I have heard countless horror stories, rumours, and inaccurate info about summer houses riddled with dampness and deterioration. While this can happen, it shouldn’t, and I want to set the story straight and remove any doubt you may have.
If you have a quality summer house with the right preventative factors, dampness shouldn’t be an issue. So do summer houses get damp? Possibly, but I explain below how this can be avoided, and how your summer house can be a damp-free haven, any time of the year.
Importance of Preventing Dampness in Summer Houses
If you are unaware, let’s start with a quick crash course on the problem of dampness. It can occur in outbuildings in certain circumstances due to a build-up of moisture.
Dampness results in mould and can rot timber. In extreme cases, an excess of dampness can cause respiratory problems, blocked noses, and allergic reactions, particularly in children and people with existing skin and/or respiratory problems. Basically, dampness is bad so you don’t want it occurring in your summer house!
Factors Contributing to Dampness
To understand how to prevent dampness in your summer house you must first know what causes it. There are several common factors including moisture, ventilation, and the construction quality of the structure.
Knowing where the moisture sources are occurring is important to prevent dampness. This can be through seepage from the ground, holes in the roof, or poor sealing around windows and doors. If you do get dampness it should be easy to spot and you can then look at what is causing the problem in that area.
Poor ventilation is a prime cause of dampness as moisture can build up inside your summer house without an adequate flow of hot and cold air to balance the interior pressure. If you never have the doors and windows open, or your summer house has no air vents, this could cause poor ventilation.
Construction and Materials
Shoddy construction quality with loose joints, cracks, and gaps can all contribute to dampness as the water can easily seep in. If you opt for a cheap summer house that uses poor-quality materials then it is far more likely to get damp as opposed to one of our premium summer house options. The initial cost may be more, but you will save on repairs and maintenance due to repairs from damp problems.
How to Prevent Your Summer House From Getting Damp?
Armed with the knowledge of how dampness occurs you can tackle the issue head-on and make sure your summer house has a range of preventative features such as waterproofing and insulation.

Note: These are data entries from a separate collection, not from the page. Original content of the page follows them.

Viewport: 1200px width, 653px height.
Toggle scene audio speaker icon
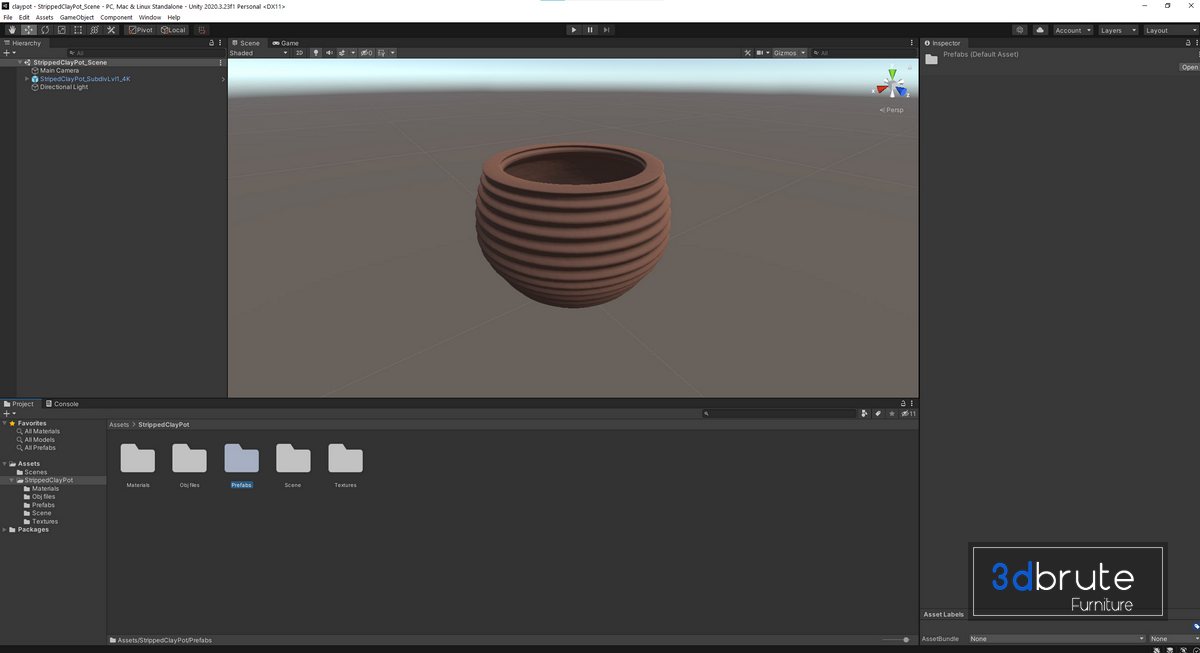[329, 53]
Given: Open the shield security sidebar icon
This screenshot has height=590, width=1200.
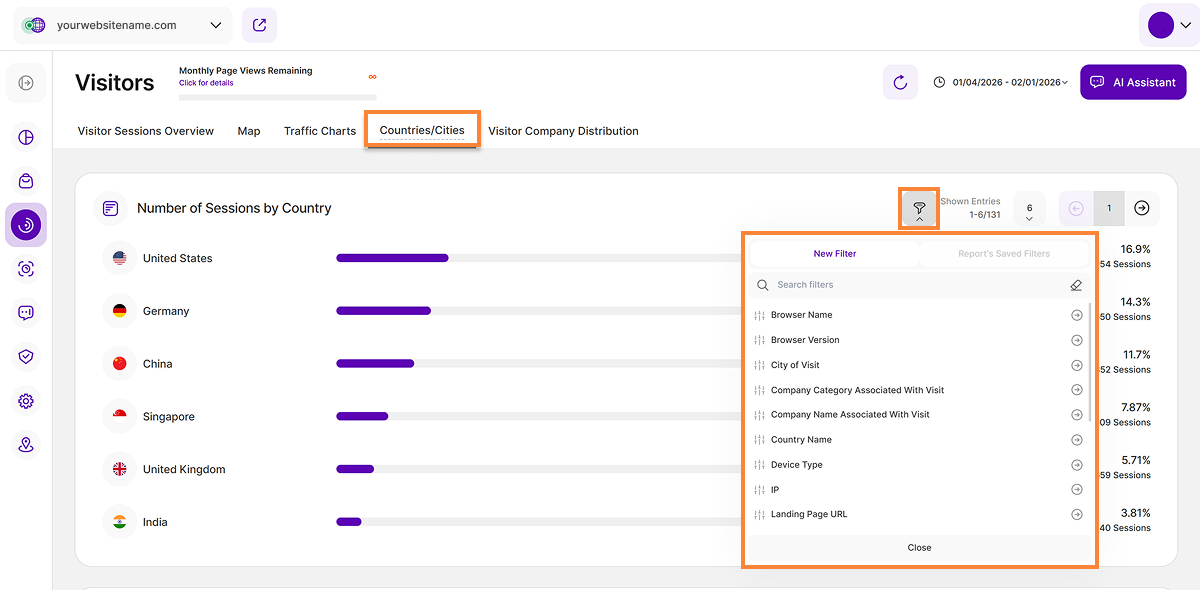Looking at the screenshot, I should (x=26, y=357).
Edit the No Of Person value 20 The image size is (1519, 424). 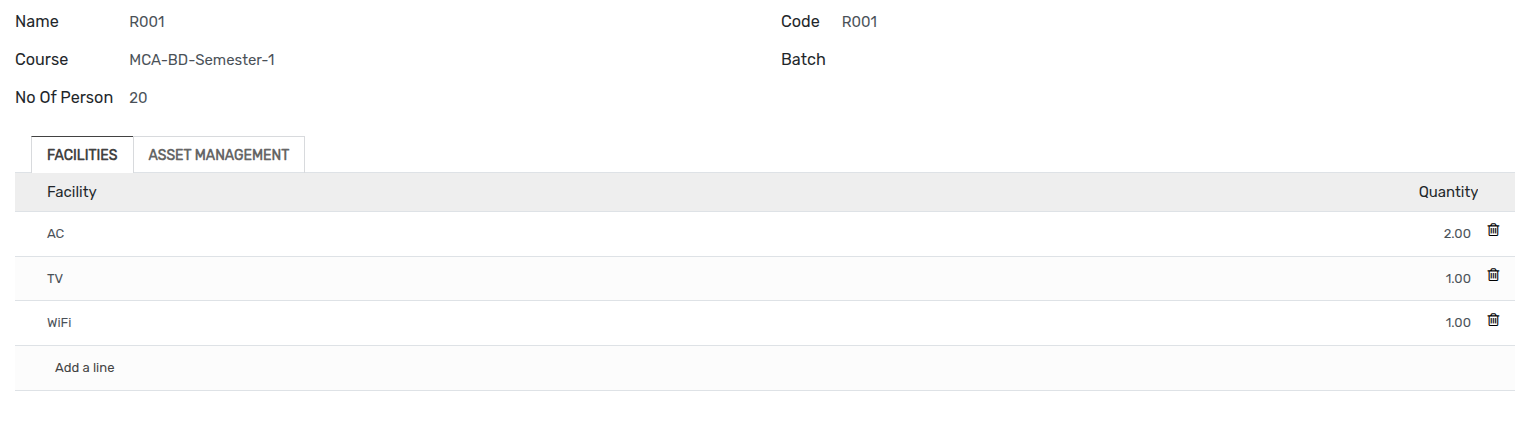click(x=139, y=98)
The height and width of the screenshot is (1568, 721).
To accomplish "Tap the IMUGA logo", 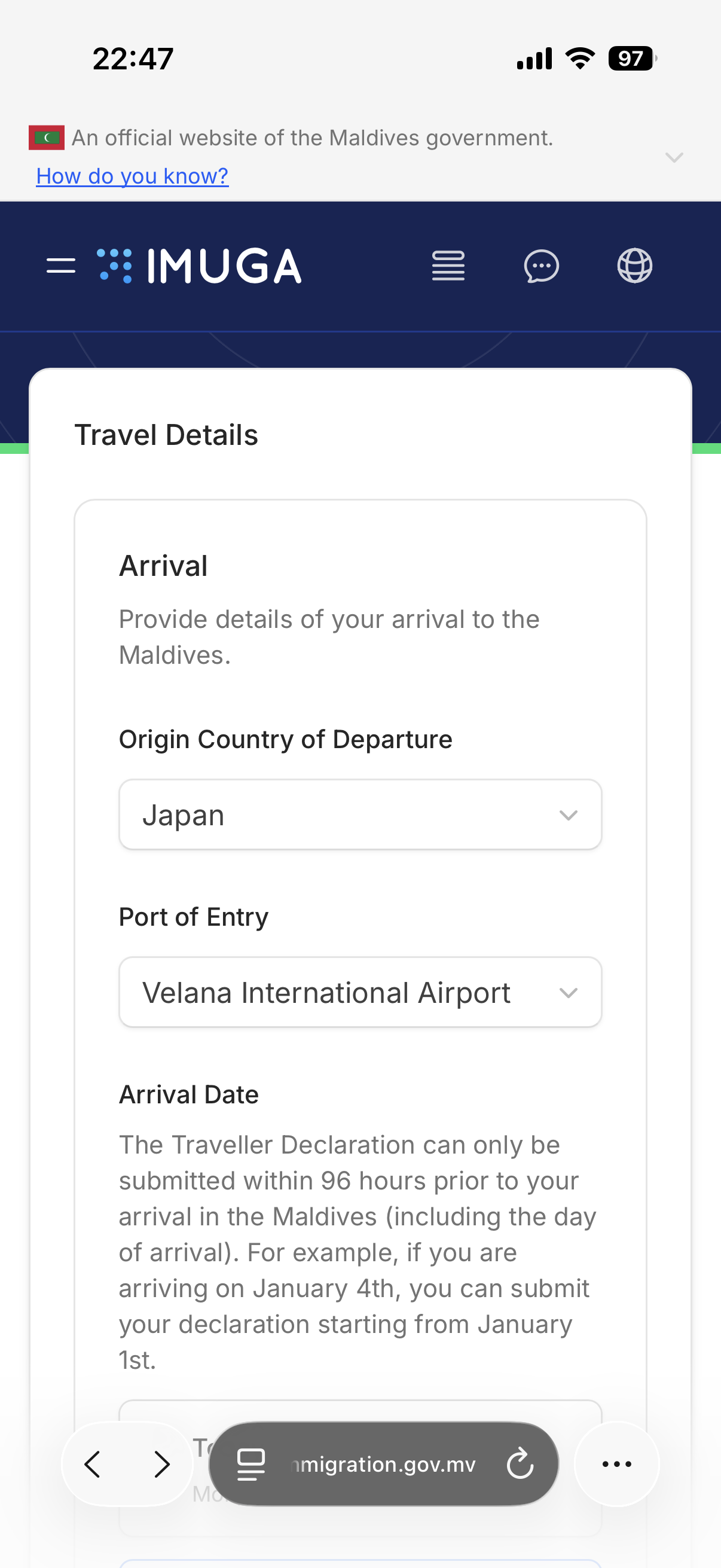I will coord(199,266).
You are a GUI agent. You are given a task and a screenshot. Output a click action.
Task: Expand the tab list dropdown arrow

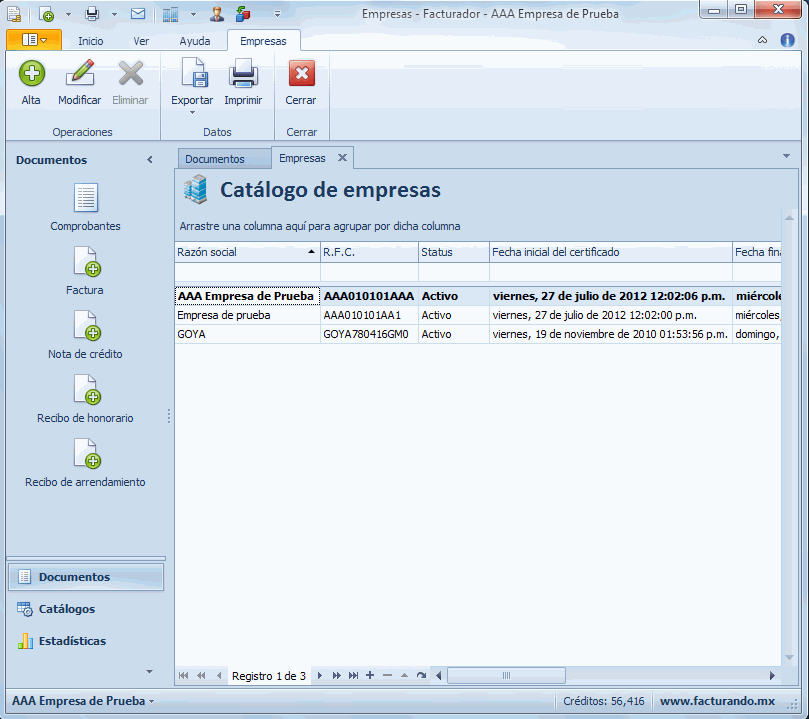786,157
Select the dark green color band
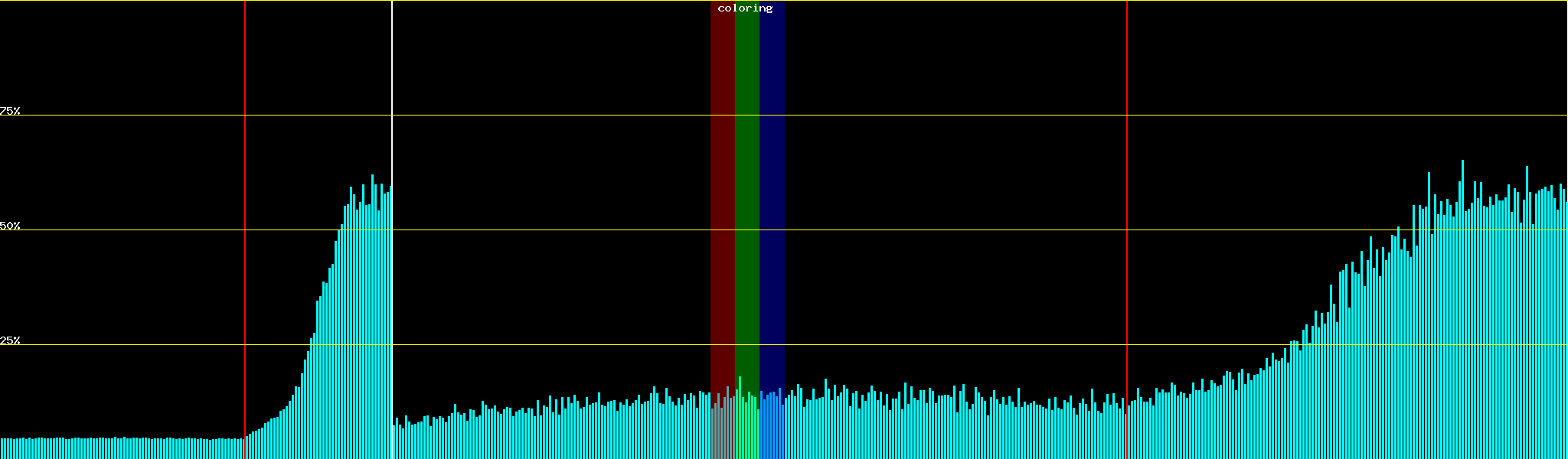The image size is (1568, 459). click(x=746, y=191)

Proper Insulation and Vapor Barriers
I advise only considering a properly insulated summer house. Ideally, it should have insulation on the floor, roof, and walls. This should be adequately thick and is a primary preventative measure against dampness but will also make the summer house habitable all year round – even in the cold winter months.
Ventilation and Air Circulation
Whenever you use your summer house, make sure you open the windows and doors to promote healthy air circulation. Not only is this good for your breathing, but it helps reduce condensation and the possibility of dampness.
Even if you are not using your summer house on a particular day you should leave the windows on a latch or prop the door open providing the weather is OK.
Ideally, the structure should also have a series of air vents on the external walls to further improve circulation.
Regular Maintenance and Repairs
If you want your summer house to last then you must be willing to look after it and upkeep it. This will mean period repairs such as re-applying stain and waterproof treatment or re-sealing windows and doors for example. This little work will ensure your summer house lasts for decades and doesn’t get damp.
Waterproofing is a simple anti-damp measure too and this can be done in several ways in a summer house. The roof can be made from waterproof materials to make sure that rainwater doesn’t penetrate through. Also, waterproof stain or treatment on the external walls helps protect from rain and dampness.
Choosing Damp-Resistant Materials
Ideally, the cabin should be made from high-quality timber and it should have a damp-resistant ceiling. The external treatment should have damp-resistant qualities and you can even look for damp-proof paint to use on the plastering that goes over the plasterboard and insulation frame.
A Properly Maintained Summer House Shouldn’t Get Damp
As you can see, the key is to get the right summer house with suitable materials and features. Insulation is a must, while other things like waterproofing, proper air circulation and ventilation make a huge difference. Combined together, these features work to prevent dampness and ensure your summer house is always habitable and dry.